LOWER EAST SIDE — Schools Chancellor Carmen Fariña will speak to parents and answer their questions during a town hall meeting next week on the Lower East Side.

The Sept. 17 meeting at P.S. 20 The Anna Silver School will be hosted by the District 1 Community Education Council, which will collect questions in advance through an online form. Parents will also be able to fill out a question card at the 166 Essex St. school before the meeting starts at 6 p.m.

“We’re pleased to host the chancellor," said Lisa Donlan, president of the District 1 CEC. "It’s important to hear from her."

The chancellor will answer as many questions as possible during the meeting, and her office will collect all unanswered questions and respond to them in writing, Donlan said. Answers will be emailed to parents and will also be available in print at the school.

After the Q-and-A session with Fariña, the CEC meeting will continue with a discussion of open admissions and how it's reducing diversity in the district's schools, Donlan said.

Lower East Side and East Village schools had relied on race-based admissions policies since the early 1990s, using quotas so that each elementary school had roughly the same breakdown.

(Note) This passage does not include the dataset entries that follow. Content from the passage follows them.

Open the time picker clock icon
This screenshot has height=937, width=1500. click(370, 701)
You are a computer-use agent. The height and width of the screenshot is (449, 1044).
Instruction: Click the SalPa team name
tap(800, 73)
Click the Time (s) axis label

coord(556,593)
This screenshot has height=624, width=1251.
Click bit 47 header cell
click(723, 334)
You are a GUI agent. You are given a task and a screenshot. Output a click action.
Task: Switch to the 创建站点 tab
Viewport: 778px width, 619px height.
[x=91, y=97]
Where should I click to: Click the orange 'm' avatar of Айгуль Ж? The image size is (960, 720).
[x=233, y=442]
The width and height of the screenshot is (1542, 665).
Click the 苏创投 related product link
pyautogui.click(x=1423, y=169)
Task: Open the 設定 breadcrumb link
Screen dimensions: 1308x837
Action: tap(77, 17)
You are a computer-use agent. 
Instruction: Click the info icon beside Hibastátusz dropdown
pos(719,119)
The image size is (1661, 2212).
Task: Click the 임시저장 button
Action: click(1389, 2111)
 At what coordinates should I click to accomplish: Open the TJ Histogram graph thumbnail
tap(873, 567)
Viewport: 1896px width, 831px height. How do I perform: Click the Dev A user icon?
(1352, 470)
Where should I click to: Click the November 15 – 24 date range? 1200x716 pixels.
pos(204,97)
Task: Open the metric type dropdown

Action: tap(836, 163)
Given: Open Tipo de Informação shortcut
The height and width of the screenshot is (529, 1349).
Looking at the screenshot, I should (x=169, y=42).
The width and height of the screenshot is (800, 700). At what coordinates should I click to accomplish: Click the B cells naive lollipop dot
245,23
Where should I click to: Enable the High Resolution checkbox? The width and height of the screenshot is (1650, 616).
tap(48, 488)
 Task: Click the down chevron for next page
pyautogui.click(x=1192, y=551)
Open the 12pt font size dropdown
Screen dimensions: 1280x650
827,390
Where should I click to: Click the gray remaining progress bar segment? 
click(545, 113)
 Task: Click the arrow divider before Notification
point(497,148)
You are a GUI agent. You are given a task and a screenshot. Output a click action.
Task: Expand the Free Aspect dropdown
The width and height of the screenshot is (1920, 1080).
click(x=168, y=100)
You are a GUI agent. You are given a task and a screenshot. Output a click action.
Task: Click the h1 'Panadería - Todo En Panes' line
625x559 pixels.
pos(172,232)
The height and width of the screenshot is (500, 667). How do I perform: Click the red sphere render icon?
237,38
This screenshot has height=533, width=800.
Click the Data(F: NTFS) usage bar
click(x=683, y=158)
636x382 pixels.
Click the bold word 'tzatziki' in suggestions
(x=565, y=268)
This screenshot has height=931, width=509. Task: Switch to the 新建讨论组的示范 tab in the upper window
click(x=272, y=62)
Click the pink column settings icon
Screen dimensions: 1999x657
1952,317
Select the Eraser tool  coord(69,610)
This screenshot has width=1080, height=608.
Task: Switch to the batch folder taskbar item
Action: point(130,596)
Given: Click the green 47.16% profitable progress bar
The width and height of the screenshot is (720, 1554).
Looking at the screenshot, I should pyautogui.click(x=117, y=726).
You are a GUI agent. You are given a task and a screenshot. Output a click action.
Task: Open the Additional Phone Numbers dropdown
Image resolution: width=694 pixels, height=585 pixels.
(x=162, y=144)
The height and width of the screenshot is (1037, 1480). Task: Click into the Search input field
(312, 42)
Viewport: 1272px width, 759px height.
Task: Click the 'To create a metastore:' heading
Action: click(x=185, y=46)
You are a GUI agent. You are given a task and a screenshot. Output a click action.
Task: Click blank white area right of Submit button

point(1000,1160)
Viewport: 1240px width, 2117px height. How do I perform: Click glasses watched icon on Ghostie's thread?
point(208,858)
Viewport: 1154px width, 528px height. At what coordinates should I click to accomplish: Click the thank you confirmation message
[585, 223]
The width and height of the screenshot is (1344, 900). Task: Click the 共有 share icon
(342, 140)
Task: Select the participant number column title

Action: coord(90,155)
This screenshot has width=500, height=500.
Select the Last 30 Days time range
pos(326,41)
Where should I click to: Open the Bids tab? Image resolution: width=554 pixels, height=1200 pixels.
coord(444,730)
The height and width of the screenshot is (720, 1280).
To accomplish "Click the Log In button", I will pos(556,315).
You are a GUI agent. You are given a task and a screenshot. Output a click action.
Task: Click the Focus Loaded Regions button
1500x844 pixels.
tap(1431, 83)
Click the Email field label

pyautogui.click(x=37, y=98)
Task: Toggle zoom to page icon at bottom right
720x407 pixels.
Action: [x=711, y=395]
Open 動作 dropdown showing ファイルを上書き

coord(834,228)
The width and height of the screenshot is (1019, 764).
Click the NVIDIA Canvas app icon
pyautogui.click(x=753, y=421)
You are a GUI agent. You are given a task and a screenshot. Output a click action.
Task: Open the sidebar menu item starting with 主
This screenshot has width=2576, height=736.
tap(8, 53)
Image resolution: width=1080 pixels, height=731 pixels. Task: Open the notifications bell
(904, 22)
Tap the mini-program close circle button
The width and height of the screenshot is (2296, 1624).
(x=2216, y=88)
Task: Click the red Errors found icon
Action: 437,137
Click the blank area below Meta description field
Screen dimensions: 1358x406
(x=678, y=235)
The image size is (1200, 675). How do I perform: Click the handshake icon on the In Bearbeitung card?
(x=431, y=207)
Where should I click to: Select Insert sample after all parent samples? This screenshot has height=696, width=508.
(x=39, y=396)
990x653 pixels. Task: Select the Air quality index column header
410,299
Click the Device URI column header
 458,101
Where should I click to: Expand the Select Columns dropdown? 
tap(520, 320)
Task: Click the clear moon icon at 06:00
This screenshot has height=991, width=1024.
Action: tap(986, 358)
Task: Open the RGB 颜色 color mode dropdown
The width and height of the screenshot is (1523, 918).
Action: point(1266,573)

However, after the city ended the policy under the Bloomberg administration and forced schools to use race-blind admissions, the district's schools have become increasingly more segregated, Donlan said.

“There’s great inequities that come from this open enrollment that we have and we know there’s a way to solve it,” Donlan said.

The CEC will invite parents to take part in diversity workshops this year, designed to build consensus on how to diversify the neighborhood's schools.

“There’s a million ways to look at diversity," Donlan said, "so we want to say, 'What does our community value?'"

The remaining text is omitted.